Even though Cronos Group doesn't operate in the U.S., this is still front-and-center news given that its partnership with Altria places it firmly in the discussion as a major player in the vaping space in Canada. In fact, Cowen Group estimated in March that vape revenue would lead all other derivatives in sales in the United States. The expectation is that Canada's sales breakdown will be similar.
How will these vaping-related health concerns impact Cronos Group's rollout of vape products and its partnership with Altria? This might be one of the biggest questions Cronos is going to need to address in its quarterly report or via the MD&A.
4. Will Cronos follow its peers on cutting back jobs or output?
Despite cannabis being projected as one of the fastest-growing industries on the planet over the next decade, near-term growing pains have significantly reduced growth expectations throughout North America. As a result, some of Cronos Group's peers have responded with production and/or jobs cuts.
Quebec-based HEXO ( HEXO 10.23% ), for example, recently announced that it would be laying off 200 workers from a variety of departments. HEXO also plans to idle its Niagara grow farm, which was acquired via the Newstrike Brands purchase. This, along with slow-stepping its Gatineau expansion, effectively reduces HEXO's peak annual output to about 80,000 kilos from 150,000. The company blamed the slow rollout of physical dispensaries, the delayed launch of derivatives, and recent legal weed per-gram price weakness for its decision to scale back jobs and production.

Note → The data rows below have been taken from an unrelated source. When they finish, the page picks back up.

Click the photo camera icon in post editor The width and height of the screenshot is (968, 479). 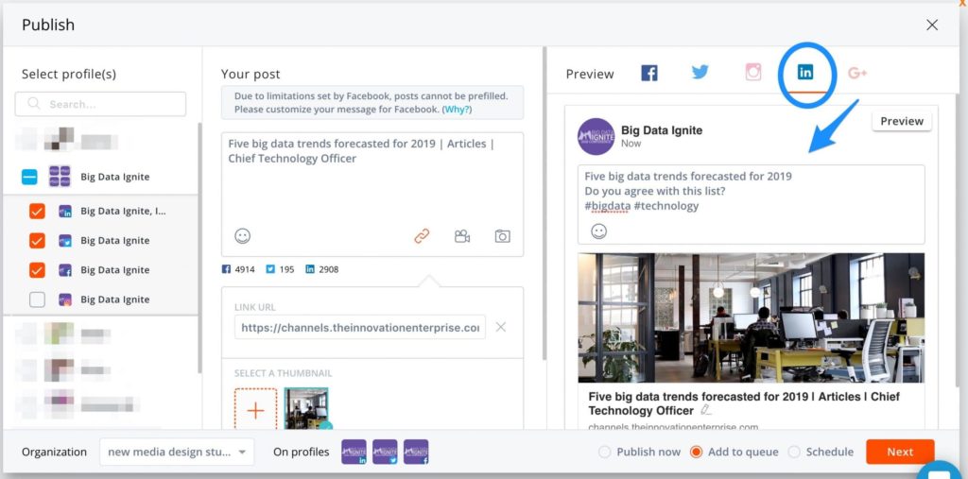pyautogui.click(x=503, y=236)
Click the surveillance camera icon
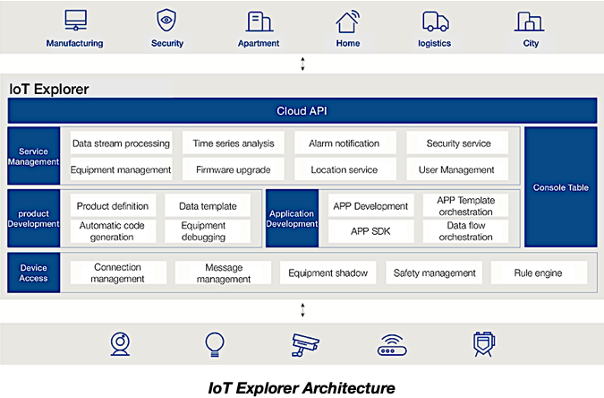Screen dimensions: 604x398 point(305,343)
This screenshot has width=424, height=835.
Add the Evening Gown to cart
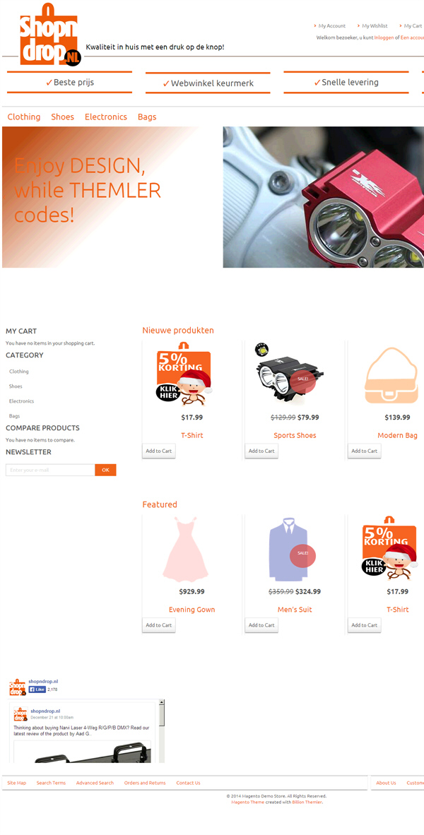click(159, 625)
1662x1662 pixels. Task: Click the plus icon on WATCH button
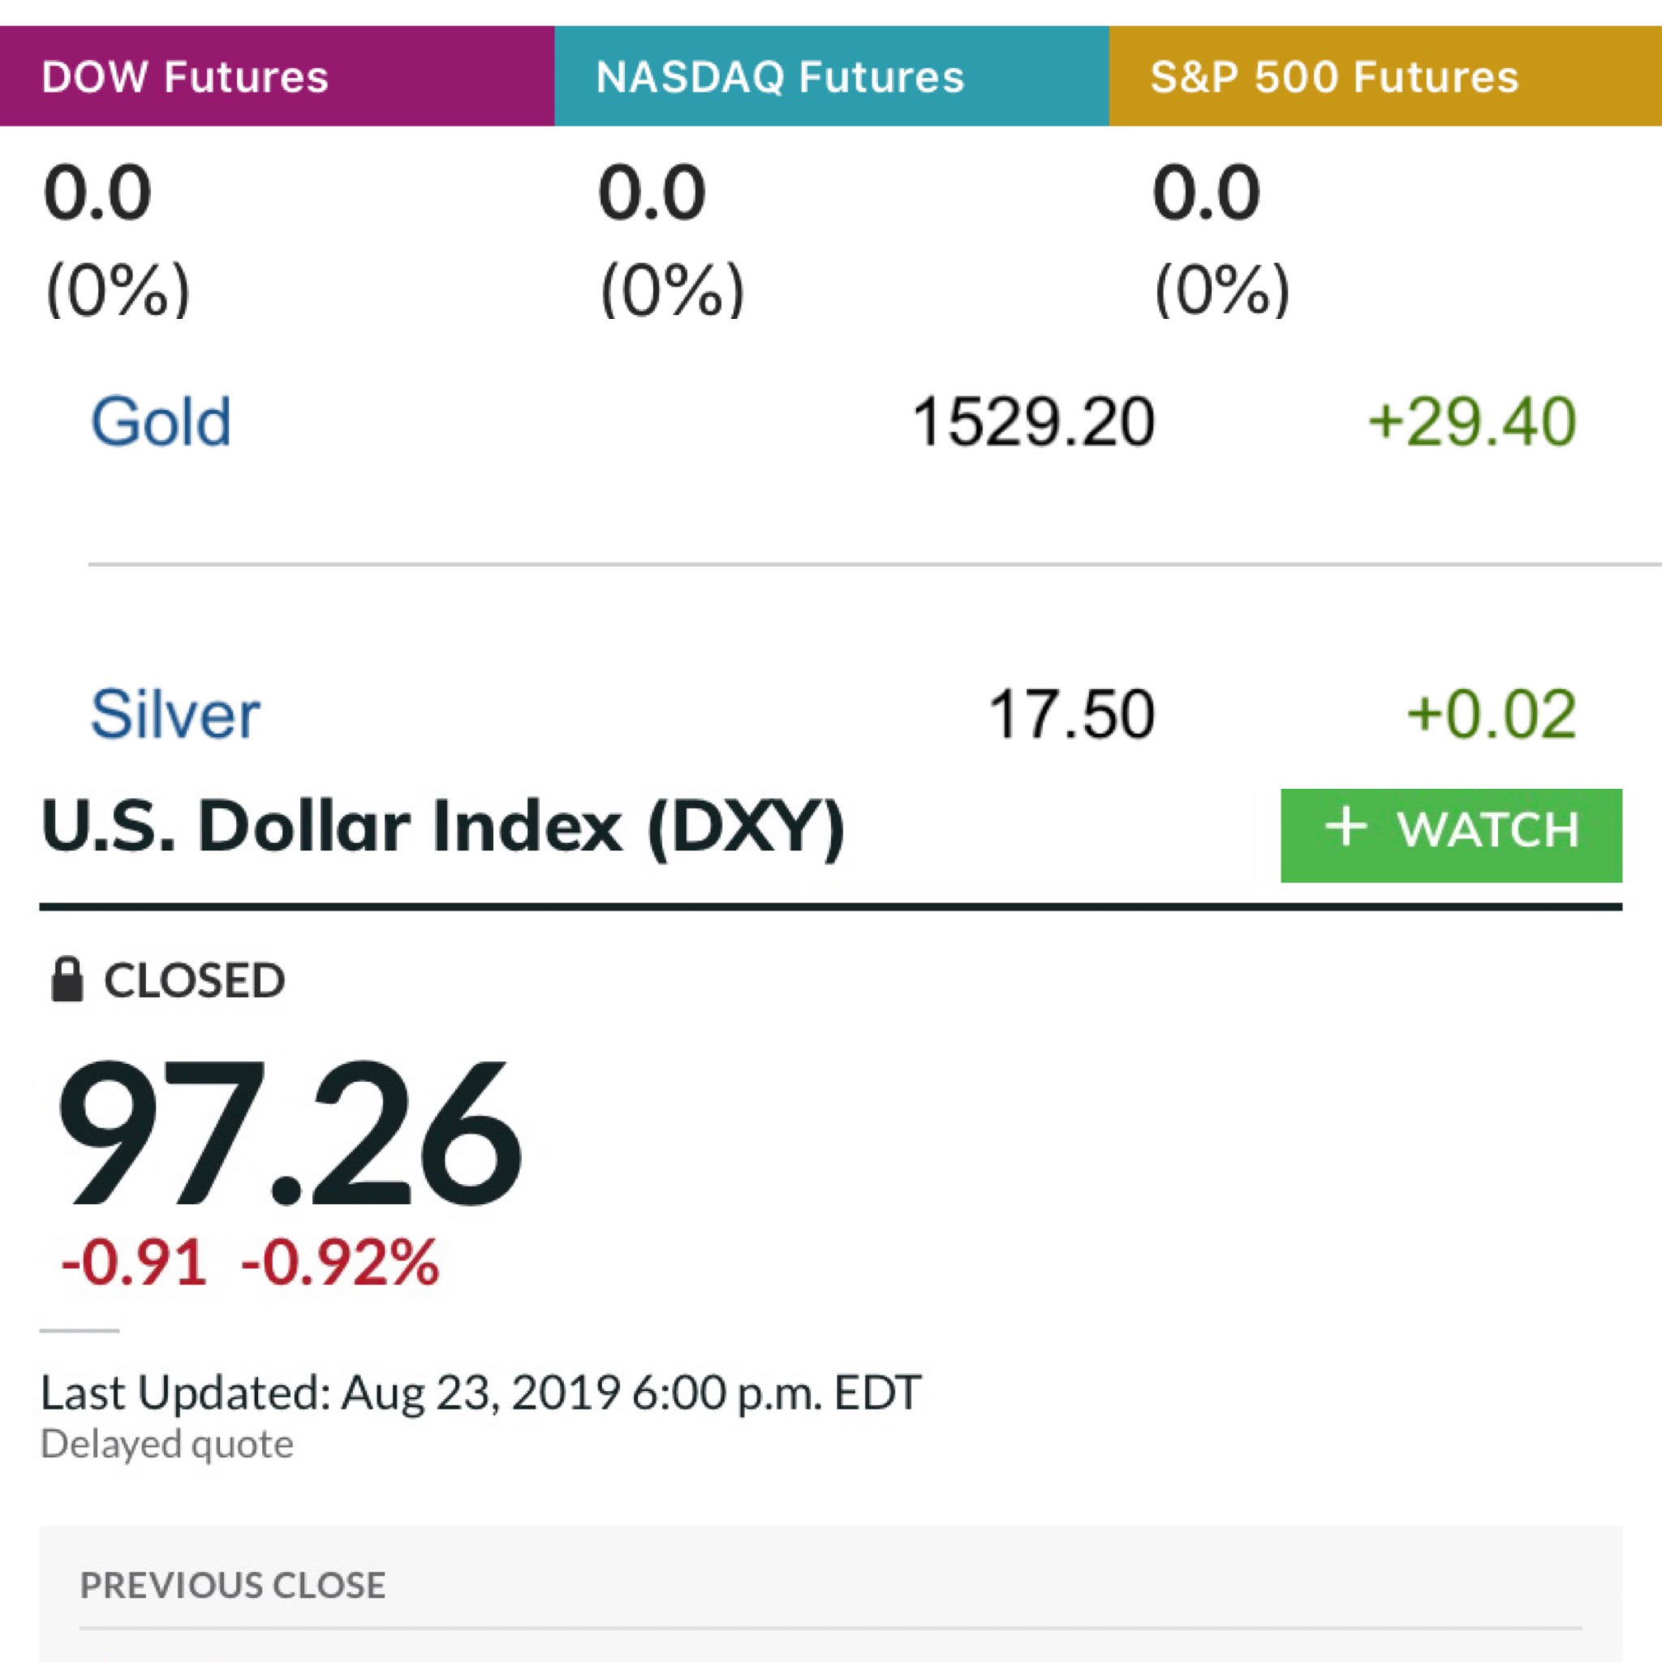coord(1346,828)
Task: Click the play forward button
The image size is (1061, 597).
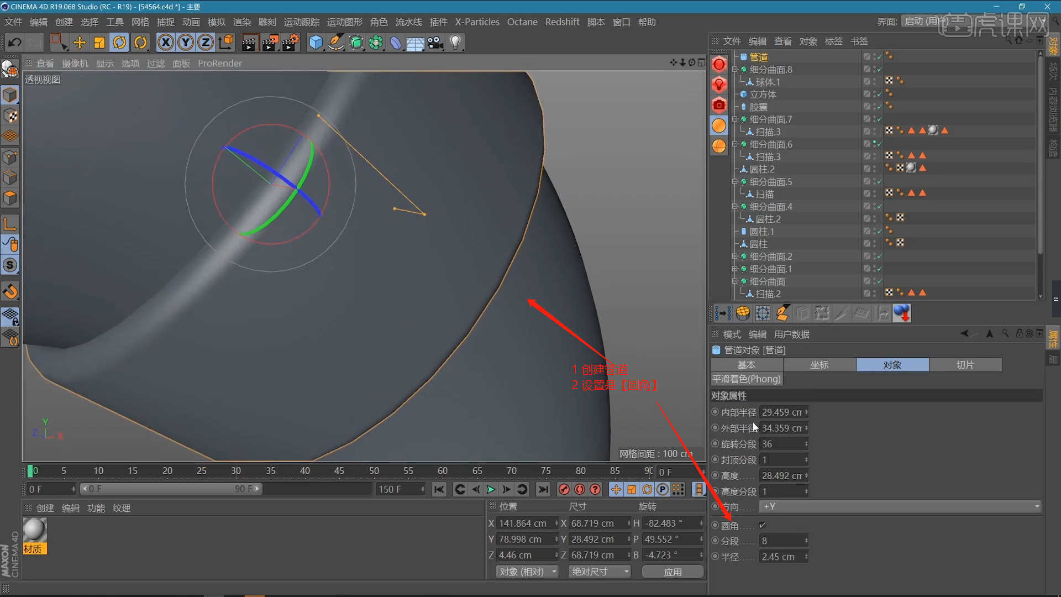Action: click(490, 489)
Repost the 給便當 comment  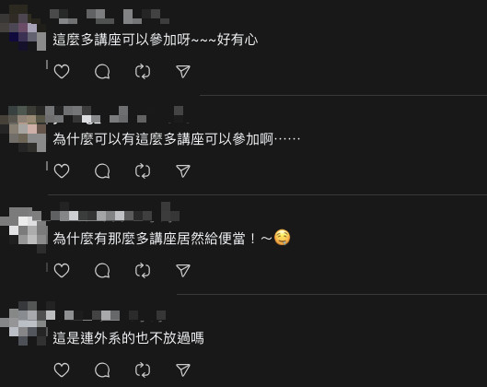click(143, 270)
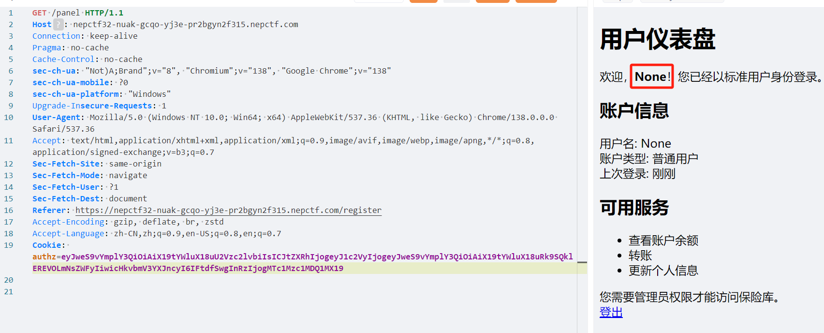Image resolution: width=824 pixels, height=333 pixels.
Task: Click the Host header domain value
Action: tap(185, 24)
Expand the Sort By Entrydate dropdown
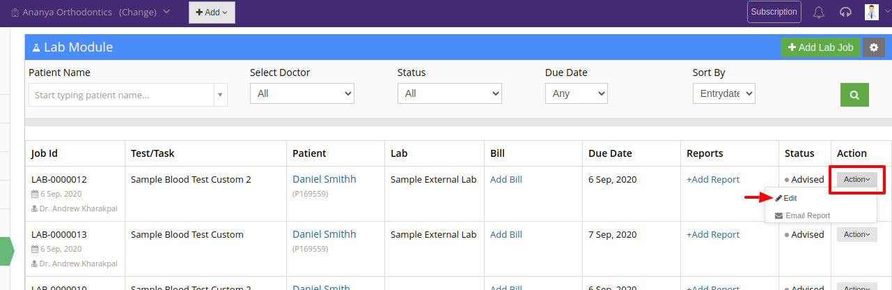892x290 pixels. 724,93
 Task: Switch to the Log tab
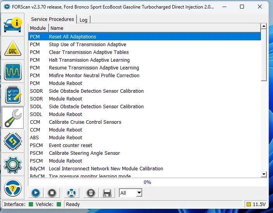pyautogui.click(x=83, y=20)
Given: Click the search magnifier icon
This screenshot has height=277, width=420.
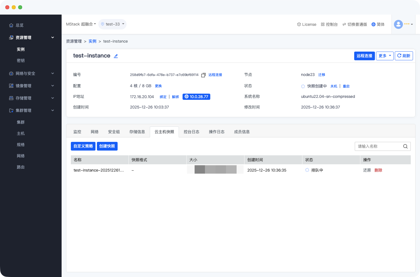Looking at the screenshot, I should coord(405,146).
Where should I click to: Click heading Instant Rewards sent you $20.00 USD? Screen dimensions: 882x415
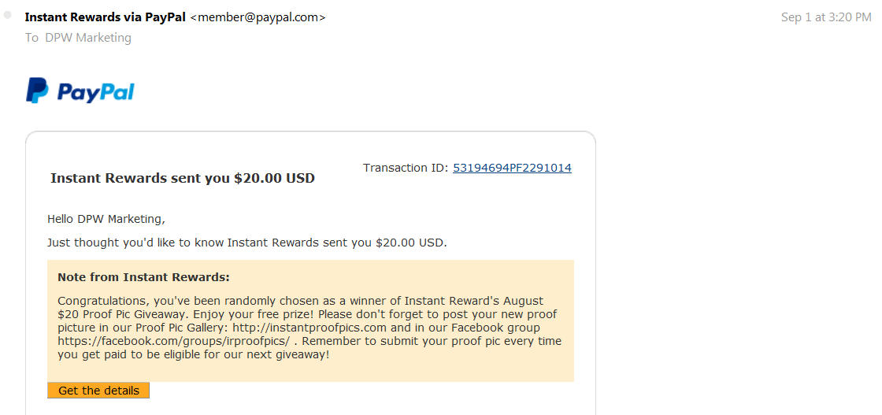pyautogui.click(x=182, y=178)
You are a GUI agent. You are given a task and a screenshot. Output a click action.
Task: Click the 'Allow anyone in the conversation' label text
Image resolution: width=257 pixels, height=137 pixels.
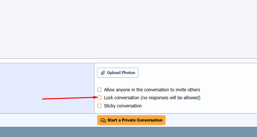click(152, 90)
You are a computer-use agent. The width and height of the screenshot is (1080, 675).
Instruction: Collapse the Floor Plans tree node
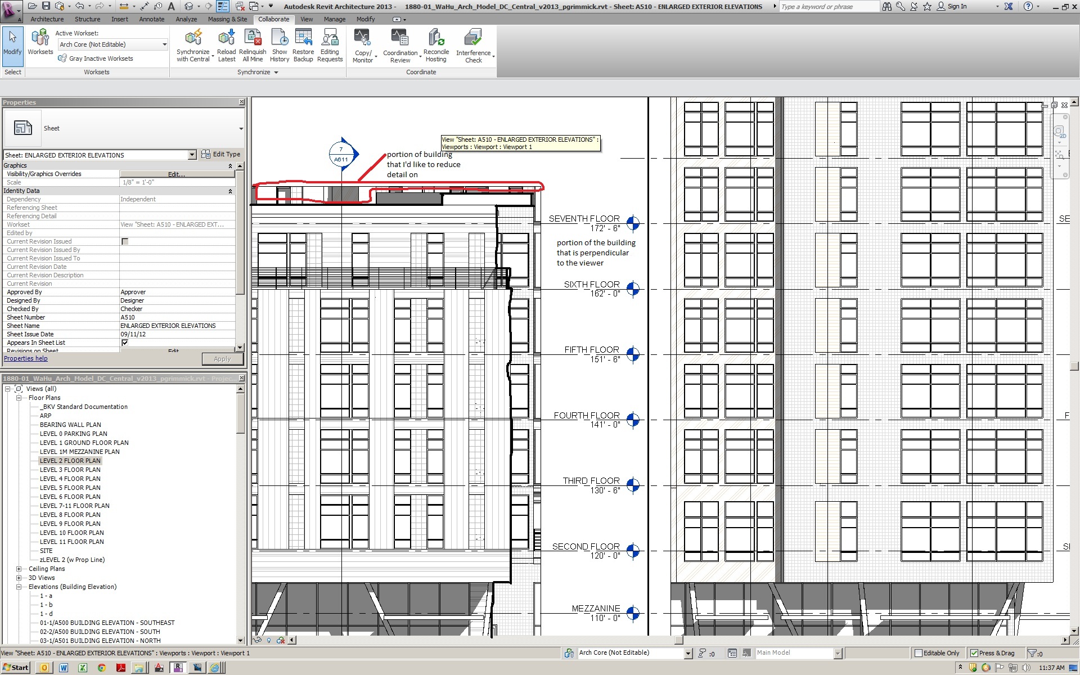click(19, 398)
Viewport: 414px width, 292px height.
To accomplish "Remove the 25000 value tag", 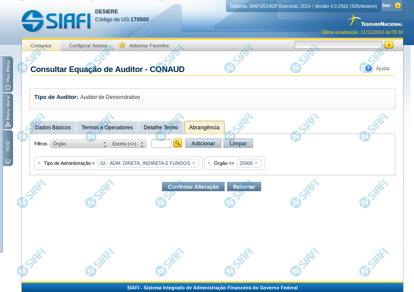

What investors should pay close to attention to is whether Cronos Group will follow its peers in cutting back output. My suspicion is that it probably won't, primarily because it's not a major cannabis grower like HEXO. However, with vaping concerns rearing their head and supply issues in Canada unlikely to be resolved for many quarters to come, job cuts or an ebb in production expansion isn't out of the question.
5. When will the company turn the corner to profitability?
Finally, just in case you'd forgotten, earnings do matter when it comes to marijuana stocks. With the passage and implementation of the Cannabis Act in Canada, the days of promises being enough to bolster pot stock valuations has come and gone. Nowadays, Wall Street wants to see sustained bottom-line improvement.
When Cronos reports its Q3 results, the company is going to lose money on an operating basis, even if it generates another surprise "profit" from revaluing its derivative liabilities. But the question is whether Cronos sees its bottom line moving in the right direction. Will the company take a page out of Green Organic Dutchman's book and significantly reduce capacity expansion and expenses in order to push toward positive operating cash flow? Or will Cronos Group's cushy cash position encourage it to remain aggressive and push its forecast for profitability further down the line?
Whether it's in the company's quarterly press release, buried in its MD&A, or answered via a conference call with analysts, look for answers as to when Cronos Group expects to be profitable or at the very least generate positive adjusted EBITDA (earnings before interest, taxes, depreciation, and amortization).